Intuitively, the more the water produced, the better the recovery. The model has indicated, however, that in some cases, higher water production rates did not further enhance recovery. Figure 2 shows that the recovery steadily increases as production rates of water increase up to 15,000 BPD. Beyond that rate, the reservoir pressure reached the chosen limiting value of 1,000 psia much faster with no additional recovery. Technically, it is always best to start co-production early, but it may have to be delayed until later in the reservoir's life for economic reasons. However, the longer the co-production is postponed, the higher the daily water production needed to reach a certain recovery level.
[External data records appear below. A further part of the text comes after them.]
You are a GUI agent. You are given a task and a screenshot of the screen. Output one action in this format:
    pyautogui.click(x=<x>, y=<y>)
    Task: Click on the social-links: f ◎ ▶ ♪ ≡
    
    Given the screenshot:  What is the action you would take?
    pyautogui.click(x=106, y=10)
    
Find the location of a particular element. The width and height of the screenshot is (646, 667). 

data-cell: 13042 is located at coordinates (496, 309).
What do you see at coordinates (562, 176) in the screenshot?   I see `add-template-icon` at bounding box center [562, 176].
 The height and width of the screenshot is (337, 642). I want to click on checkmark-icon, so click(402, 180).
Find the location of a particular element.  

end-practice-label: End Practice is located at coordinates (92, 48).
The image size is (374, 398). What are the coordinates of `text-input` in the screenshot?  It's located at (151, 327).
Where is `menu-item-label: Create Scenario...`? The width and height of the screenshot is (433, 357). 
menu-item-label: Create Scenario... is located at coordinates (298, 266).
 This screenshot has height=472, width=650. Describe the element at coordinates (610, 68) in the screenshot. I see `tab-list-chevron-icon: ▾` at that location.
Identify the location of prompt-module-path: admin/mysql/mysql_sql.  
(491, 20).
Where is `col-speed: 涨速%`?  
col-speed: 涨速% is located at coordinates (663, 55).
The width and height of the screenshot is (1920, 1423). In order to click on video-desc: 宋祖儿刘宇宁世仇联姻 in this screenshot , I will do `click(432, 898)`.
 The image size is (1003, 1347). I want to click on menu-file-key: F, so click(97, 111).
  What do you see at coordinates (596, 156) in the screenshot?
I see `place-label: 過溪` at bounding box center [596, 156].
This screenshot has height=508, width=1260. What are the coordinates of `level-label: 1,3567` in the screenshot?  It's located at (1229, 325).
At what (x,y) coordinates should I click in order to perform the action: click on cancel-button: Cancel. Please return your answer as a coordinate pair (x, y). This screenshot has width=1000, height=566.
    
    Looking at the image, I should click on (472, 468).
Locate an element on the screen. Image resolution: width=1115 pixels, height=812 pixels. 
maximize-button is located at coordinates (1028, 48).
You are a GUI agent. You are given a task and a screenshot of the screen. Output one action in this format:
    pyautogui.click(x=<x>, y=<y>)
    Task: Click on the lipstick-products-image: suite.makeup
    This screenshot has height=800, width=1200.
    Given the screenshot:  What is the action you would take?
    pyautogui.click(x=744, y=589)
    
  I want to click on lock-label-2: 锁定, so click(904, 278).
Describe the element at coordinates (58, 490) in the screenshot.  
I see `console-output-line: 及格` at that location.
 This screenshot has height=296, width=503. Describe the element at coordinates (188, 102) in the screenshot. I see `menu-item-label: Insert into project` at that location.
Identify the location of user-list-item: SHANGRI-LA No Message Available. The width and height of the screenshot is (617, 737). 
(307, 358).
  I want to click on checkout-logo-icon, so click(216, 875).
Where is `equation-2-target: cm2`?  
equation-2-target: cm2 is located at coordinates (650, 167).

Such high production rate might not be possible. After the first year, the rate of water influx is 1,900BPD; however, by the end of the second  year,  the  aquifer  flow  rate  is   over  3,200BPD(Figure 3).
 
 
The optimum co-production rate is higher than the aquifer rate because 126 MMbbl of water have already invaded the reservoir. In this way, the aquifer has a  head start and we have to “catch up” to it. As gas production decreases the reservoir pressure, the rate of water influx continues to climb. By the fifth year, 425 MMbbl of influx have occurred and the aquifer  flow  rate was 4,900 BPD. At this point, the optimum co-production rate was nearly twice the influx rate. The interesting part is that the reservoir pressure began to decline slowly after year 5, which means the influx rate increases more slowly. Even though there is only one third of the way through the life of   the   reservoir,   recovery  optimization  was  less  and lesser possible due to increasing water production rates.
 
Introduction of co-production technique at the start of the production year improved the recovery of gas in this study (Figure 4). It resulted to higher cumulative production than that of conventional production technique as shown in Figure  4. Co-production  technique  reduced the reservoir pressure and hydrocarbon (HCPV) pore volume at abandonment; thus, truly optimized the gas recovery from the reservoir.
 
 
Water production well can help in rapid de pressurization of the reservoir to recover maximum trapped gas. The timing and location of the water production well and water production rate need to be designed carefully.


 CONCLUSION

The co-production technique presents a viable technical method of enhancing gas recovery from water-drive gas reservoirs. This is especially true in cases where the water-drive index exceeds 35%. The earlier co-production is implemented, the higher the recovery. The feasibility of the co-production technique in an actual case is demonstrated by the technical analyses of reservoir-A in the Niger delta basin of Nigeria. The predicted recovery for the co-production case is 92% when compared with only 65% for the conventional production technique which represents an increase of 96.31 BCF.
 
The satisfactory selection of production strategy plays a crucial role in the optimization of gas recovery and reserves. The drilling of additional wells for water production will result in an optimized gas production. The co-production strategy provides better results as compared to conventional techniques in terms of produced maximum gas rate, incremental reserves and the techno-economic factors.
 
Pertinent measures should be taken according to the actual situation of gas reservoirs to determine the viability of applying co-production technique to the reservoir. Early-phase prediction, accurate judgment, timely treatment, gas-water relationship description, analysis of water influx dynamics, optimization of gas production through water drainage, processing of formation water and economic evaluation, are the key factors to guaranteeing the good effect of water control (that is, co-production technique) in gas reservoirs.
 
The economic analysis shows the co-production technique is a very attractive option for producing this reservoir. Co-production is undoubtedly feasible in many other water-drive index screening criteria. An economic study of each possible reservoir should be carried out to determine its profitability.


 CONFLICT OF INTERESTS

The authors declare that there is no conflict of interest.